“Cities,” Bob’s father once told him, “aren’t run from the capitol building. They’re run from the cellar. The First City? The one you see? That’s the clothes they put over the body to make it look better. But the Second City is the body. That’s where they take the bets and sell the women and the dope and the kinda TVs and couches and things a working man can afford. Only time a working man hears from the First City is when it’s fucking him over. But the Second City is all around him every day his whole life.”
The Drop follows Bob, a lonely bartender who, alongside his cousin Marv, manages the aptly titled bar, Cousin Marv’s. A few years back, Marv sold the place to a group of Chechen gangsters who use it as a “drop bar” – a location where the mob leaves their evening take to be picked up in the morning when the heat is off. On one evening, a pair of dimwitted robbers leave with five large from the register and when the Chechens find out, the pressure is on Bob and Marv to get the money back.
If this wasn’t enough, Bob finds a beaten and bloodied dog shivering inside a garbage can not far from his home. Befriending a neighborhood woman who convinces Bob to take the dog in, Bob eventually comes face-to-face with a man claiming ownership of the pooch. This man, Eric Deeds, not only wants the dog back, he also intends to exploit Bob through his connection to a known mob bar.

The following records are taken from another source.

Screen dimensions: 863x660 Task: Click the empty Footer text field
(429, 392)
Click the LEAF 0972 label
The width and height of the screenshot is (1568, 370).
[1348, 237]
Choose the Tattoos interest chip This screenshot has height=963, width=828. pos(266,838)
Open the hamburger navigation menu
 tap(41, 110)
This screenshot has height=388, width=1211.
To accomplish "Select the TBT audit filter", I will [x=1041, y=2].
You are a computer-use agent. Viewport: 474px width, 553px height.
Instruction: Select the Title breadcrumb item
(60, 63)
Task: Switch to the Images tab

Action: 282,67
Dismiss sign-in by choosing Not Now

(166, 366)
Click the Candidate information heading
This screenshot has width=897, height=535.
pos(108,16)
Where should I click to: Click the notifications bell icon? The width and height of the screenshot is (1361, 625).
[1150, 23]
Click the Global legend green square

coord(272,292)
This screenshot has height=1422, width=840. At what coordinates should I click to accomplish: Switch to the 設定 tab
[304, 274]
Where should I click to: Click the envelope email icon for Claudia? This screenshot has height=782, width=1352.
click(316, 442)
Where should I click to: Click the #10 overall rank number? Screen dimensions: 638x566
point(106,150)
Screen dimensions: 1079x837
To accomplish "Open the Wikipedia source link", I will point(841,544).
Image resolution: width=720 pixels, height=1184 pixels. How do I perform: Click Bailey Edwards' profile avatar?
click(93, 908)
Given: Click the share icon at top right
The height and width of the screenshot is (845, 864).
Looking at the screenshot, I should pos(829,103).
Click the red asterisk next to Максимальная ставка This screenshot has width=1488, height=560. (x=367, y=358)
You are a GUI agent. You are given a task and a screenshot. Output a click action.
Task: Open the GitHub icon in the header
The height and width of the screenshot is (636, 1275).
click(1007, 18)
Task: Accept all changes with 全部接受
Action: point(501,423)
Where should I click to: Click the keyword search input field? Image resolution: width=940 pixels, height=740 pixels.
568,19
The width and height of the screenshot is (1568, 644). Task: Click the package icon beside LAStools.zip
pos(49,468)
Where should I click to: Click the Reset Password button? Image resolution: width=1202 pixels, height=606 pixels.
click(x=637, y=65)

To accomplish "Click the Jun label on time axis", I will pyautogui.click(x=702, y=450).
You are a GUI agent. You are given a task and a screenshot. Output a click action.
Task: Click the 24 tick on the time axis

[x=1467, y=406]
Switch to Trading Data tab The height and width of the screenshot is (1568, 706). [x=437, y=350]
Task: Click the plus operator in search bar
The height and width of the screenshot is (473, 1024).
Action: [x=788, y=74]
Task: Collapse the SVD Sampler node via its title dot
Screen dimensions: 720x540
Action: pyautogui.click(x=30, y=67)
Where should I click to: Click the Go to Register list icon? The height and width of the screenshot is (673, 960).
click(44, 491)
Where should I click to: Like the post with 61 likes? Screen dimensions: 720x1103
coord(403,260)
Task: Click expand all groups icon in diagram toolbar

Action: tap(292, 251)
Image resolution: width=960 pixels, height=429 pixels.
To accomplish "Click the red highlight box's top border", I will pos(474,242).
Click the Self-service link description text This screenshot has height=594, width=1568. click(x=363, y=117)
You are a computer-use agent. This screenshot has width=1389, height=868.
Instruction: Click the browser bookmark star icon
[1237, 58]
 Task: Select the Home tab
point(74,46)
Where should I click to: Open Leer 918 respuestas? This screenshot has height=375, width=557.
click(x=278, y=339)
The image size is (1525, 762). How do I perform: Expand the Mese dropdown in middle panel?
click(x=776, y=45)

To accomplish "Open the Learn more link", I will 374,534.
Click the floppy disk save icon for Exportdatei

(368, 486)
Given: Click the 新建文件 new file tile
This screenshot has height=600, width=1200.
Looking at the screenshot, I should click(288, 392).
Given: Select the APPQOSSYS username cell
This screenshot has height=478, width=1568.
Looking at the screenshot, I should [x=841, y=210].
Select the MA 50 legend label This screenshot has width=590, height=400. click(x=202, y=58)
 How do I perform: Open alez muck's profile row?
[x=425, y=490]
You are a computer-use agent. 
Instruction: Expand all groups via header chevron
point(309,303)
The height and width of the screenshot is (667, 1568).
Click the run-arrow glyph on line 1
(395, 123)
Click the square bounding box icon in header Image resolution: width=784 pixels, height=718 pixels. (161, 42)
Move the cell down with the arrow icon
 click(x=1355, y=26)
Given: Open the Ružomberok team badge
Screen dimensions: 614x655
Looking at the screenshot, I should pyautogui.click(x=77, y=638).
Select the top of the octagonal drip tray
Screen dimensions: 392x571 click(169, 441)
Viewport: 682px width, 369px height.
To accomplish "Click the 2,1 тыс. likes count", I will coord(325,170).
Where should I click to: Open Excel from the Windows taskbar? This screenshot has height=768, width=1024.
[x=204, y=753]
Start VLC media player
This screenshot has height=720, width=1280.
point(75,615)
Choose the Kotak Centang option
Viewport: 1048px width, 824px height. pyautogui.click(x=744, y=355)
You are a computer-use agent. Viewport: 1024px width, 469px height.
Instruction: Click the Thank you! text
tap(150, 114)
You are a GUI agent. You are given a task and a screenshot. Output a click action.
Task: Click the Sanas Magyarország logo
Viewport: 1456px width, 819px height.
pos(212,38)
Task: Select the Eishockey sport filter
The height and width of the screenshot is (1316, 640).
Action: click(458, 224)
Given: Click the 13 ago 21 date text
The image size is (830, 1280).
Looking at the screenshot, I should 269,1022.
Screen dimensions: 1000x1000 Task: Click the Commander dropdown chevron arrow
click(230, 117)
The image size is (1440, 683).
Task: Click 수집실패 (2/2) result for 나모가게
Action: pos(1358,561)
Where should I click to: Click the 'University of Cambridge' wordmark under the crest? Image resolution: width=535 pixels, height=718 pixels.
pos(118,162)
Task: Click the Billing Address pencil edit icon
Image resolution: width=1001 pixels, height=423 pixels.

Lehane keeps the cast of players small and spends a good chunk of time fully exploring each one. It would have been easy for Lehane to create them with cookie cutters based on the length of the novel and the simplicity of the plot – but that isn’t Lehane’s style. His strength lies in crafting compelling characters that normally act within their personalities – something that authors sometimes sacrifice just to throw in twist endings or swerves in the plot.
Although this is very much a character-driven story, violence plays a big part in building atmosphere. Blood is spilled all over the pages as people shoot, stab and murder their way through one another as the stakes are continuously raised. Rather than just using the carnage as a way to shock readers, Lehane is more concerned with what it does to those that are left. This drives home the urgency of resolve and had me racing through the pages.
They don’t come more talented than Lehane when it comes to crime fiction. The Drop is a short, albeit fully realized tale of revenge and desperation that is some of Lehane’s best stand-alone work.